*Records for this exercise*
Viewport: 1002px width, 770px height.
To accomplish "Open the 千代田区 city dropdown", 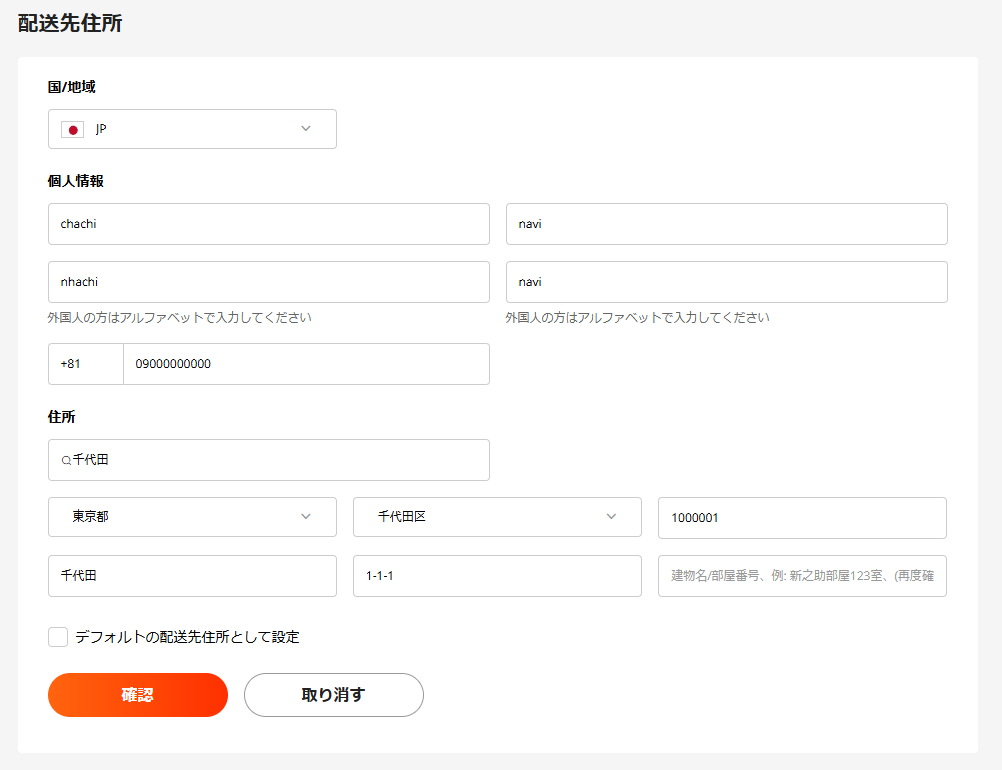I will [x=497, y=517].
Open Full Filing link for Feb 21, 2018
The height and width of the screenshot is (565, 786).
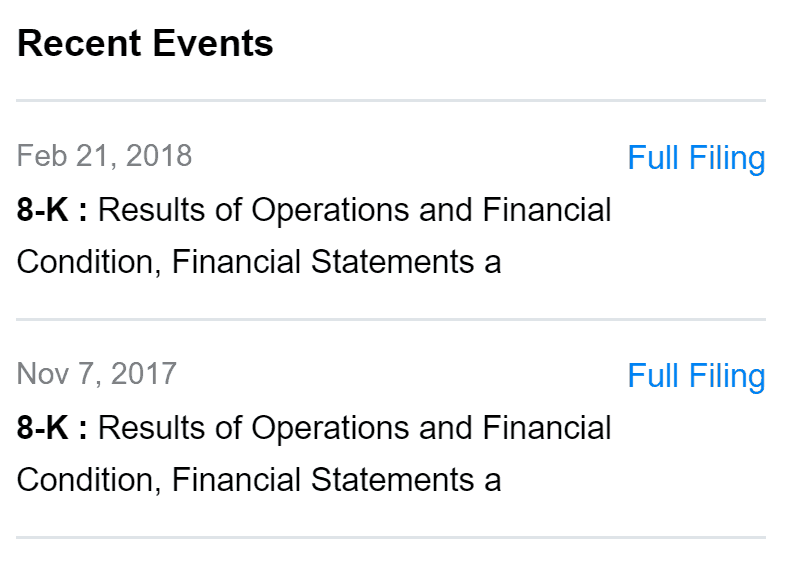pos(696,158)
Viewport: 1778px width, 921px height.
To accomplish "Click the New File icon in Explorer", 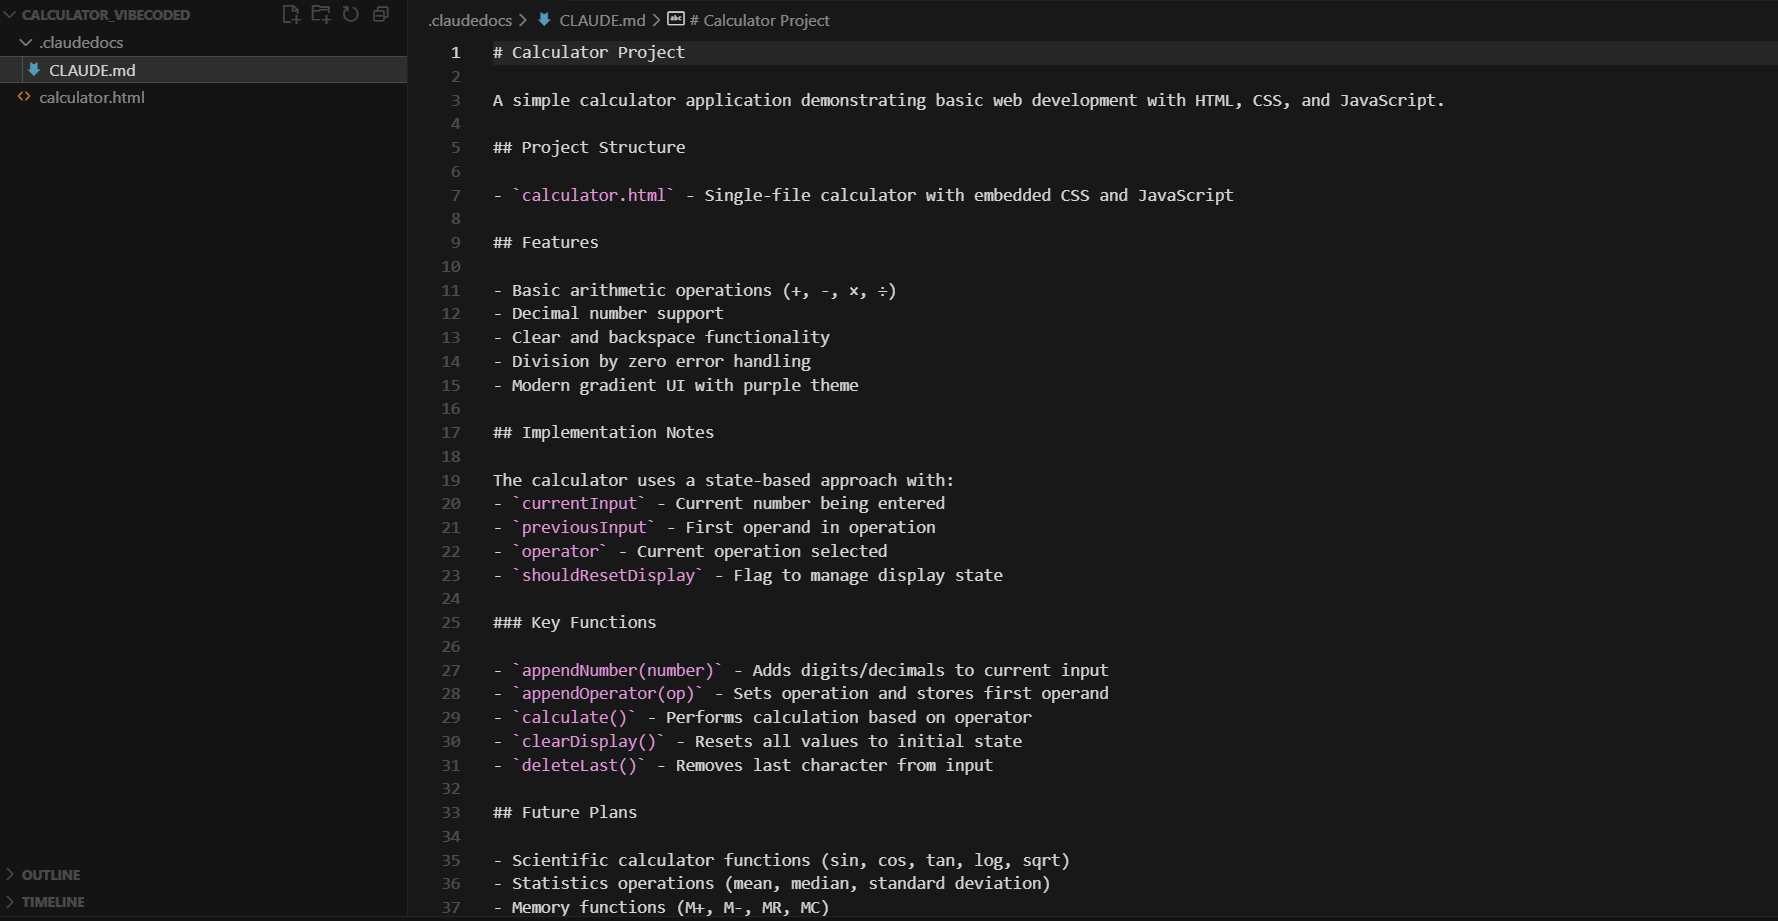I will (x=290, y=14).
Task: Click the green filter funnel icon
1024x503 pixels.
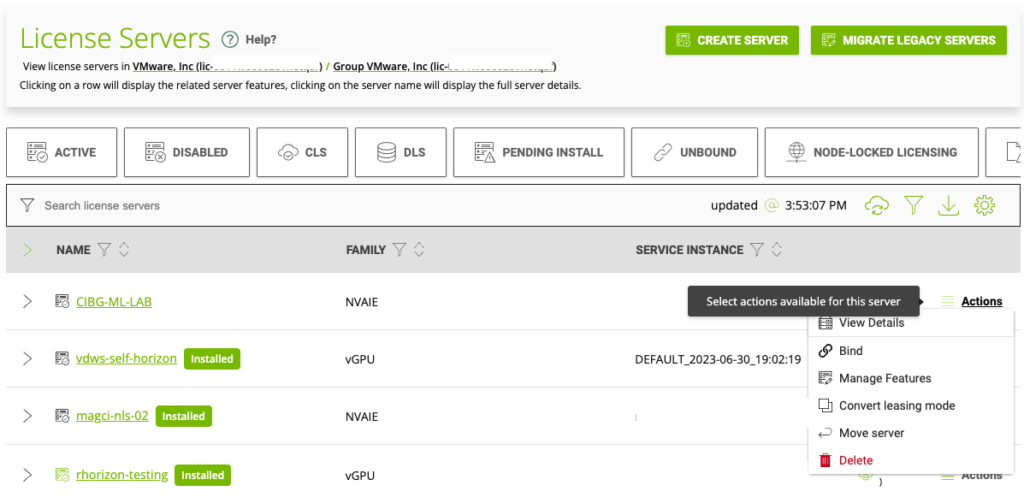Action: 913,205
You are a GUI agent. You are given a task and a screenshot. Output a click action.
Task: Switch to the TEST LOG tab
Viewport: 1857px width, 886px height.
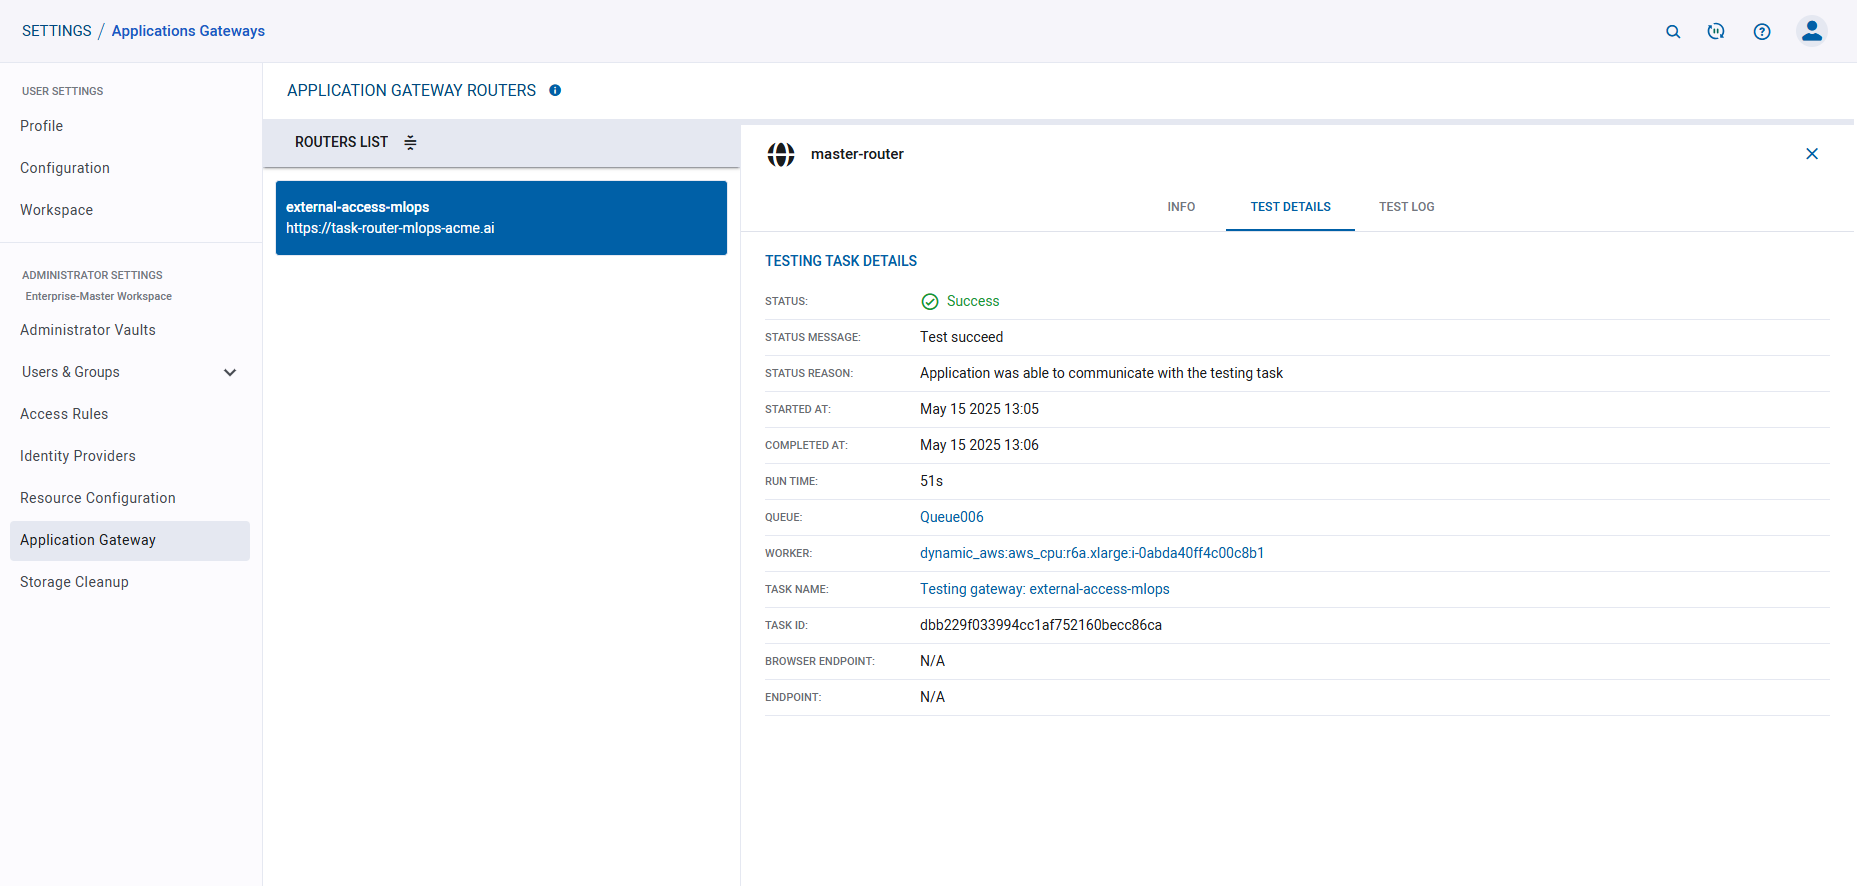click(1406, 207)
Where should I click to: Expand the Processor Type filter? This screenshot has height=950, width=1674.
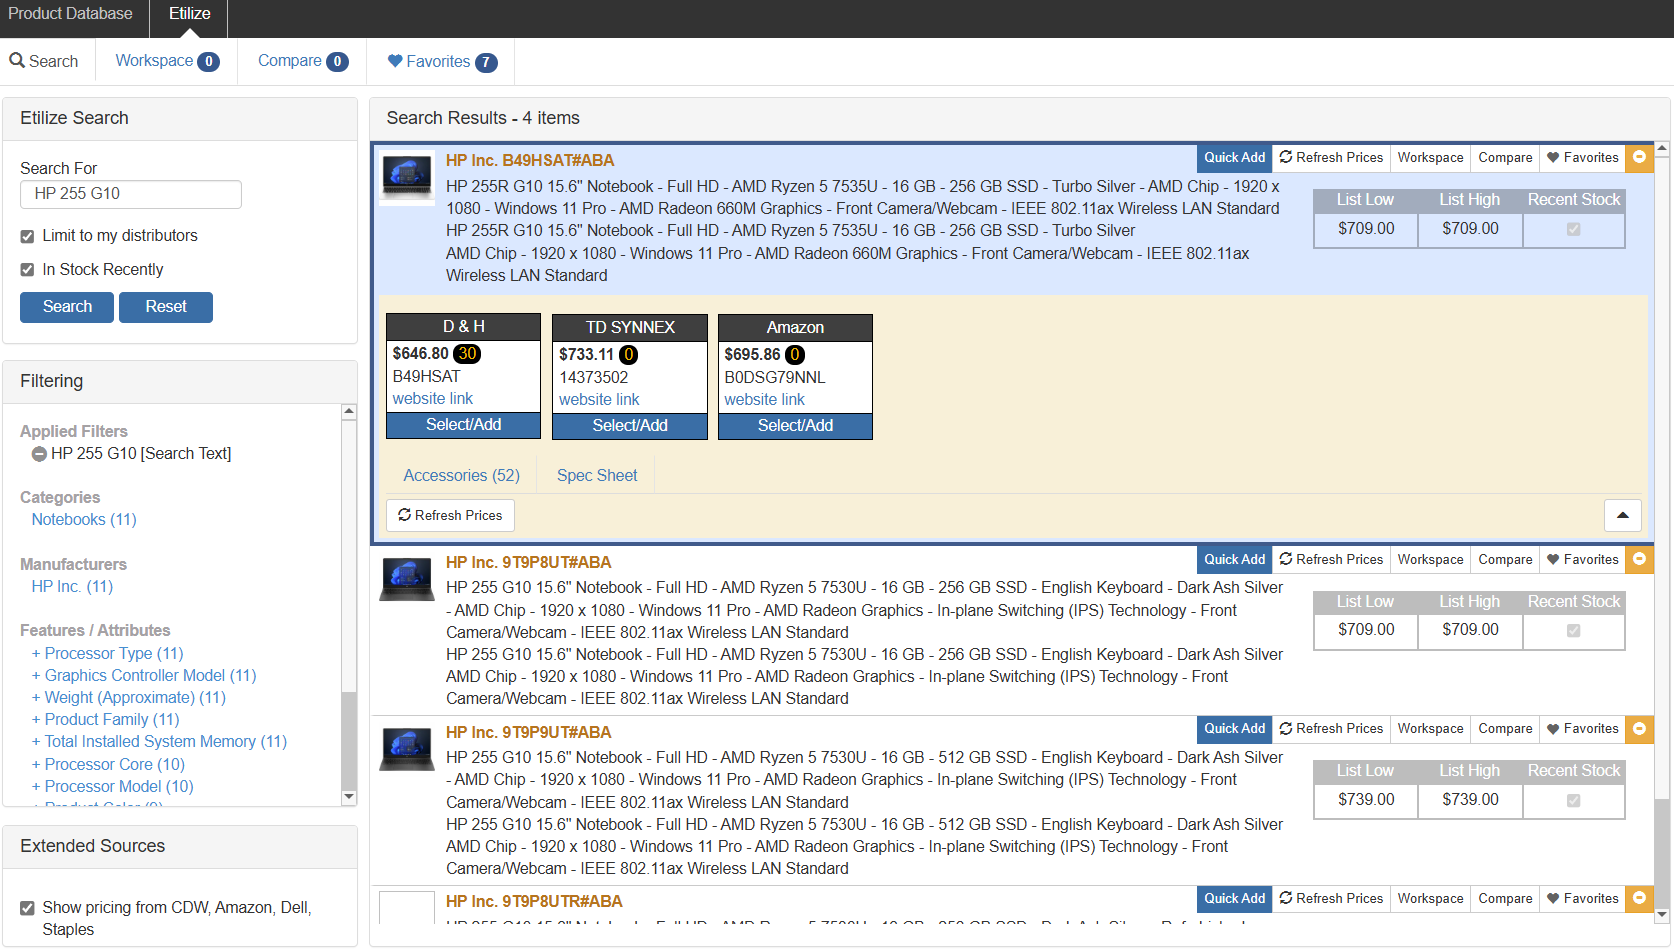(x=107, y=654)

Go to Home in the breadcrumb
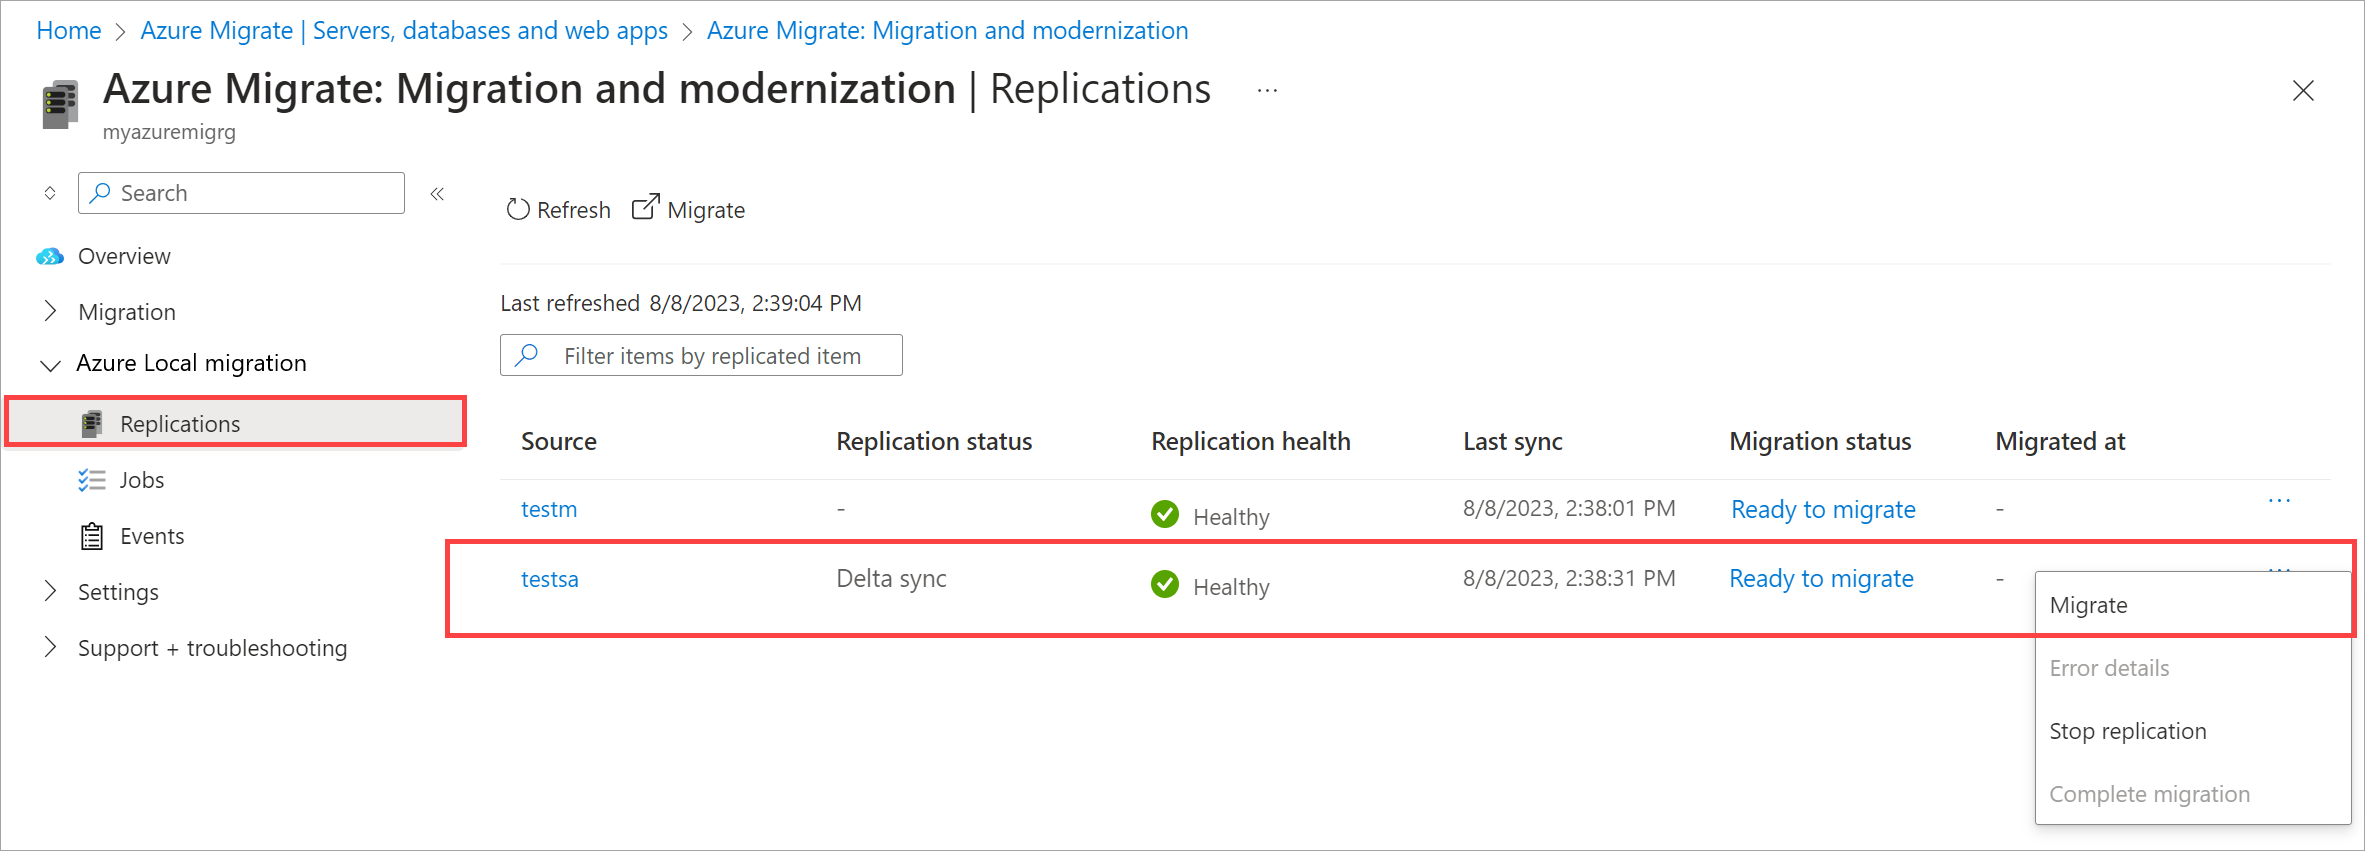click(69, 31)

*Assignment*
Everything from the line with "Where should I" through the end of the listing above, both ends included, should be set down exactly; copy nothing else, and skip the pictures.

*Output below*
Where should I click to: Expand the Processor Type filter? This screenshot has height=950, width=1674.
(x=107, y=654)

Go to Home in the breadcrumb
click(69, 31)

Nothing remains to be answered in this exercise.